Rhizikon – Chloé Moglia
In many scientific fields, a state denotes a stable disposition of elements. As regards the dancing body, talking about a state presupposes, as such, that at the heart of a momentum of never-ending change, something must be stable. This « something » would denote that which triggers the desire to initiate a vigorous dialogue with the environment – just like the trapeze artist Chloé Moglia seeks to do in her solo Rhizikon by drawing together the memories of her work on this piece of apparatus.
Waiting – Carlotta Ikeda
The result of the hours spent in the studio, a sort of "core of experience" for dancers, could be compare to the idea of state.
Butoh, exemplary dance from this point of view emphasizes the precedence that imagination and feelings have on producing the gesture. The dance try to remember noteworthy experiences, whether they are rooted in dance or in life in general.
Wilfride Piollet
The etoile dancer Wilfride Piollet, evoking the different ways of expression, from classical dance to modern dance, suggests in this excerpt that this notion of state, of the dancer's interiority, is not peculiar to modern dances and contemporary.
Mergulho – Ana Rita Barata
Moreover, dancers are aware of how space influences gesture: dancing outdoors, modify the dance space with lights are all variables that can affect how movement is produced.

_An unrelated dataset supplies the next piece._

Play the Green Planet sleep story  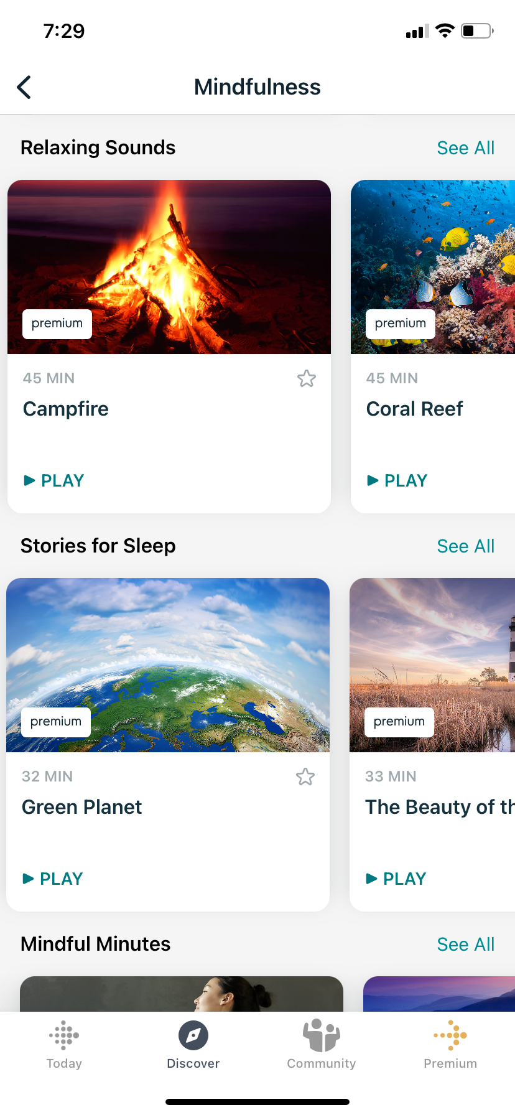(x=52, y=878)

Basically, the state of a dancer’s body would reflect this blend of intentions, postures and emotions – the core of experience – which punctuates the performer’s personal experience and would unfurl through time and space, but also through the relationship with others and through other conditions specific to each performance.
Pororoca – Lia Rodrigues
In the above excerpt, where Odile Duboc explains her focus on the sensory experience of the dancers in contact with materials to nourish his dance of sensations, the spectator that we are, remains confronted with the difficulty to say what he actually perceives.
With this excerpt, the impression of permanent movement perceived by the spectator is quite close to the intention of Lia Rodriguez, the choreographer, who seeks to restore the movement of shoals of fish. As if the degree of porosity between the body of the dancer and the perception of the spectator was the result of the confrontation of their two corporeities.
Odile Duboc, une conversation chorégraphique
Dancing and watching dance are two different activities yet which stem, on a number of points, from the same desire for movement.
State of the body, for us therefore refers to all the tensions and intentions that develop inwardly and resonate outwardly (state of the dancing body).
These considerations illustrate that the term “state of the body” partially covers other notions, which are just as imprecise, and which exist in the sphere of performing arts, like “scenic presence” and performance. These portmanteau words, which are used for ease of reference, if we were to look just a little more closely, reveal a richness that enable us to clarify and specify the practices related to movement.